Configuring Ollama for OpenClaw

Basic Setup

# Install Ollama
curl -fsSL https://ollama.com/install.sh | sh

# Pull your model
ollama pull qwen3:32b

# Verify it's working
ollama run qwen3:32b "Hello, can you confirm you're working?"

Exposing Ollama to OpenClaw

OpenClaw connects to Ollama’s API. By default, Ollama only listens on localhost:

# Check Ollama is running
curl http://localhost:11434/api/tags

If OpenClaw is on a different machine or in Docker, configure Ollama to listen on all interfaces:

# Set environment variable (add to ~/.bashrc or systemd service)
OLLAMA_HOST=0.0.0.0:11434

Optimizing for Agent Workloads

Agents benefit from:

Higher context length — Conversation history accumulates fast
Consistent output — Lower temperature for reliable tool calls
Longer timeouts — Complex tasks take time

In your Ollama modelfile or OpenClaw config:

# Example modelfile customization
FROM qwen3:32b

PARAMETER temperature 0.7
PARAMETER num_ctx 16384
PARAMETER num_predict 4096

Hybrid Approaches

Local + API (Best of Both)

The pattern power users follow:

Use local for: Always-on availability, simple tasks, privacy-sensitive operations
Use API for: Complex reasoning, long chains, tasks requiring maximum capability

Configure OpenClaw to route based on task complexity (requires custom skill development).

Multi-Model Local Setup

Run different models for different purposes:

# Have multiple models available
ollama pull qwen3:32b          # General agent tasks
ollama pull deepseek-r1:32b    # Complex reasoning
ollama pull qwen2.5-coder:32b  # Skill development

OpenClaw skills can specify which model to use. A coding skill might route to Qwen Coder while a planning skill routes to DeepSeek-R1.

The “Society of Minds” Pattern

Wes Roth’s approach — multiple models collaborating:

Orchestrator (Claude/GPT-4/Qwen 3 32B): Manages overall task flow
Specialists (Gemini, Coder, etc.): Handle domain-specific queries
Workers (smaller models): Execute simple sub-tasks cheaply

This requires custom skill development but produces better results than any single model.

Realistic Expectations

What Local Models Handle Well

Simple automation (file management, scheduling)
Straightforward coding tasks
Single-step API calls
Structured data extraction
Routine inbox triage

What Local Models Struggle With

Novel problem-solving (the restaurant phone call story)
Very long task chains (10+ step workflows)
Ambiguous instructions requiring inference
Tasks requiring broad world knowledge
Self-improvement and capability expansion

The Hardware Reality

The power users getting impressive results mostly run:

Claude Opus 4.5 ($15/M input, $75/M output) for complex tasks
Local models for cost optimization and always-on availability
Multiple API backends for specialized capabilities

Pure local-only is possible but requires:

24GB+ VRAM minimum for reliable agent work
Acceptance of capability limitations vs frontier APIs
Willingness to retry failed tasks

Bottom Line

If you have 24GB+ VRAM: Run Qwen 3 32B as your primary. It handles coding, reasoning, and tool use reasonably well. Use DeepSeek-R1-Distill-32B for complex planning tasks. This setup handles most routine agent work.

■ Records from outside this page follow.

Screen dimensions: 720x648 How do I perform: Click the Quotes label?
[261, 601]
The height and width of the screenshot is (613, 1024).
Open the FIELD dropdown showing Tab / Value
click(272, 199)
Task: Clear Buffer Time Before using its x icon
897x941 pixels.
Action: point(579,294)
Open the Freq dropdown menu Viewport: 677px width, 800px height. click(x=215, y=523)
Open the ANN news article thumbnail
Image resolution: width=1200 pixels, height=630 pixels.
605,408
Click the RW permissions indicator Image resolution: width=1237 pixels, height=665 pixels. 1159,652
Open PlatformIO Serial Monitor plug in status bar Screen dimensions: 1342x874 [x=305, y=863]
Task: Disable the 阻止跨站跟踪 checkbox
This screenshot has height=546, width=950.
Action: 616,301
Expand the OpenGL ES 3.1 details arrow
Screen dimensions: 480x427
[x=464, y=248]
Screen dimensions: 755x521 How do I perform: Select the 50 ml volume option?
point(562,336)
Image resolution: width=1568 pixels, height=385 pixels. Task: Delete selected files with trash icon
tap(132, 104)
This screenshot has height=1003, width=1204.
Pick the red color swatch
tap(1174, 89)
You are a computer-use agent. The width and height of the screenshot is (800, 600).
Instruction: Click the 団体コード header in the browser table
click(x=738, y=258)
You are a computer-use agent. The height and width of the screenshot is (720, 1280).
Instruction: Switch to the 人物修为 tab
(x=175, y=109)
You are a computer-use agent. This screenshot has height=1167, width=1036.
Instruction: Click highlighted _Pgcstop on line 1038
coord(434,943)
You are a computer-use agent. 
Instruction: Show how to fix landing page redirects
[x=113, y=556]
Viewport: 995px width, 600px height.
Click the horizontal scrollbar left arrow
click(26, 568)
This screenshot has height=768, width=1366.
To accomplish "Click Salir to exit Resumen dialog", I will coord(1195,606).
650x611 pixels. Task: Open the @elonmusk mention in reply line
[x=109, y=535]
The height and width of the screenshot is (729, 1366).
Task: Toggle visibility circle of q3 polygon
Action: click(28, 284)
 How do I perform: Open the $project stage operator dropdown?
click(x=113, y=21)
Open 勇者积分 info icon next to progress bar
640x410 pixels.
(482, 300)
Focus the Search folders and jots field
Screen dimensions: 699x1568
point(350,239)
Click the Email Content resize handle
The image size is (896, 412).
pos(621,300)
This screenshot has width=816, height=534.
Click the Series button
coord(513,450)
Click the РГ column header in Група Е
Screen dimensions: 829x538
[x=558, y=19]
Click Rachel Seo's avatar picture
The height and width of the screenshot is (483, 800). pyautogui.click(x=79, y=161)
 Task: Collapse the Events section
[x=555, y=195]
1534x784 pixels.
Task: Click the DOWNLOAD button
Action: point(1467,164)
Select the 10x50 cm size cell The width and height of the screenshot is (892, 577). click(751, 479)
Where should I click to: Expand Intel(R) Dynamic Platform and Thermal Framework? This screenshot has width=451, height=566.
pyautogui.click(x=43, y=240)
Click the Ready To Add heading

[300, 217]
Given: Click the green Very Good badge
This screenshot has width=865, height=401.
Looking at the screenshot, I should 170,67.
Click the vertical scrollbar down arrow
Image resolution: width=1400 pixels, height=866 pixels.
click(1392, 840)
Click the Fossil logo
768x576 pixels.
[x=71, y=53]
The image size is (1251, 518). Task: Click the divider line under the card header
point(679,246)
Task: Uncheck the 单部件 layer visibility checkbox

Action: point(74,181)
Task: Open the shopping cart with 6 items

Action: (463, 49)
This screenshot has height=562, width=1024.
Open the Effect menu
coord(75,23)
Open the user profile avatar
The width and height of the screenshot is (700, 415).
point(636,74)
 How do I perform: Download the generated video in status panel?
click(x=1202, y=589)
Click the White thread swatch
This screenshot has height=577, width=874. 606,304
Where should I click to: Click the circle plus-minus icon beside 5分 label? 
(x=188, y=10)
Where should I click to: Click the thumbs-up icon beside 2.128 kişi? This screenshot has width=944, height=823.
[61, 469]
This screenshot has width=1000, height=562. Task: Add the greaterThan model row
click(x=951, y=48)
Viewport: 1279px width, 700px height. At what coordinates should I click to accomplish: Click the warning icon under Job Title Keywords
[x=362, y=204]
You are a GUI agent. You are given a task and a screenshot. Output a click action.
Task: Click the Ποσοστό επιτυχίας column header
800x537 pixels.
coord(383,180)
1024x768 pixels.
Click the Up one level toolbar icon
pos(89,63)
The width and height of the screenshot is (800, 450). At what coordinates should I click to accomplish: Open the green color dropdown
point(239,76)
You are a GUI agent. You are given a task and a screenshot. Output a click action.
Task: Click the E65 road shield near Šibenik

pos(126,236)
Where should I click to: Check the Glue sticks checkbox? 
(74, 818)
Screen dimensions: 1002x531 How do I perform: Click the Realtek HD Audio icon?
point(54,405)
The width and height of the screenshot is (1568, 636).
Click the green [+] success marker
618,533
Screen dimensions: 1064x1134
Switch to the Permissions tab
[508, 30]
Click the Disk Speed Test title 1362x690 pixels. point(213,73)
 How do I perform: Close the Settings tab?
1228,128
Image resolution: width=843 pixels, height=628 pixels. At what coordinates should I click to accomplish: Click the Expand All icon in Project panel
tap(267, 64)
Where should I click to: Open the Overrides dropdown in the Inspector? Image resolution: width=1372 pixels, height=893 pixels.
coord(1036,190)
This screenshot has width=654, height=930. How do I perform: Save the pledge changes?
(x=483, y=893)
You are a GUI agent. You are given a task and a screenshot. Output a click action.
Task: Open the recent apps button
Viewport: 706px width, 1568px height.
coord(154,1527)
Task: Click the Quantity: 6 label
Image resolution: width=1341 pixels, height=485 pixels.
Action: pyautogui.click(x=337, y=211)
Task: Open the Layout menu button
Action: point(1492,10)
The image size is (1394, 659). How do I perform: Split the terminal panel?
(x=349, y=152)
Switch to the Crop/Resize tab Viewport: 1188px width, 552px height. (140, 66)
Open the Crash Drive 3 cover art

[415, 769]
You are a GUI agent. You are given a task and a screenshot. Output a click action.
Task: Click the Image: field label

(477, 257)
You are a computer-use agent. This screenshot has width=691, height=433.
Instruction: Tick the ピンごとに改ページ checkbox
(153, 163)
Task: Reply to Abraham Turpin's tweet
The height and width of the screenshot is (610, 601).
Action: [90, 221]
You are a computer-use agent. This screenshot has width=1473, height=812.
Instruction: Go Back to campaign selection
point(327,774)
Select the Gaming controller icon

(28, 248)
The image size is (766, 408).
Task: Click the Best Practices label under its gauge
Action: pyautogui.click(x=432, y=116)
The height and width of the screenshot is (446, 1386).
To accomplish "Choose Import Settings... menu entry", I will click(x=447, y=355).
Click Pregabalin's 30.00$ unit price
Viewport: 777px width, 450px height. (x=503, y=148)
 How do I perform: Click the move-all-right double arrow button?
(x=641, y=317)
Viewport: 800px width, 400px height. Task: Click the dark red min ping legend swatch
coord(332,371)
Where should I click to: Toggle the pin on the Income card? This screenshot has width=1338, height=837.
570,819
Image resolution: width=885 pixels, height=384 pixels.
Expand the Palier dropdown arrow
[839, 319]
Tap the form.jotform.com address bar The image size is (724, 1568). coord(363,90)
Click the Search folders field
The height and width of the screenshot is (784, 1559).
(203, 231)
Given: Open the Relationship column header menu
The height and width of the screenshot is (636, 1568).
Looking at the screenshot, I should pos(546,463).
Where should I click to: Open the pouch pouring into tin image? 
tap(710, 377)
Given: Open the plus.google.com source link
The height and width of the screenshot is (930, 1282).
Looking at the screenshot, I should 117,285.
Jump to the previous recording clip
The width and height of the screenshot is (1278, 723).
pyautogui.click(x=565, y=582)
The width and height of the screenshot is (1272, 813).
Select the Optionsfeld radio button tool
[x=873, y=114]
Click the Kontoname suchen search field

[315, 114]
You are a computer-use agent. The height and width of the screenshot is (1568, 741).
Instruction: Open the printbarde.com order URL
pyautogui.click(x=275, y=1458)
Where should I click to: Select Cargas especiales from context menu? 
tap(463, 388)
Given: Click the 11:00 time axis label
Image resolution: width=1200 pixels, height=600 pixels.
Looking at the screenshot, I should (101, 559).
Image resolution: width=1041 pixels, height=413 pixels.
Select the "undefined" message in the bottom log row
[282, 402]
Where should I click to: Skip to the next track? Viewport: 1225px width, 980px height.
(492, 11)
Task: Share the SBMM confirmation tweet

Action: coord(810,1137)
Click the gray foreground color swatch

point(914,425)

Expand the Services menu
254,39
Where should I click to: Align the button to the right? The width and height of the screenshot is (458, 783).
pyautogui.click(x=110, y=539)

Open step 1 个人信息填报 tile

If you have 12-16GB VRAM: Run DeepSeek-R1-Distill-Qwen-14B or Qwen 3 14B. Expect limitations on complex multi-step tasks. Consider hybrid local + API.

If you have 8GB VRAM: Use local models for simple tasks only. Route complex work to Claude or GPT-4 API. The gateway runs fine; the intelligence needs more power.

The honest take: The most impressive OpenClaw demos run on Claude Opus via API, not local models. If you want that level of capability locally, budget for serious hardware (48GB+ VRAM) and accept you’re still behind the frontier. If you want cost optimization and privacy, local models work for routine agent tasks on 24GB+ VRAM.

# The practical starting point
ollama pull qwen3:32b
ollama run qwen3:32b

# Configure OpenClaw to use it
# In OpenClaw setup: select Ollama, model: qwen3:32b

Local agents are real and useful. They’re just not magic — the model powering them determines what they can do, and bigger models do more.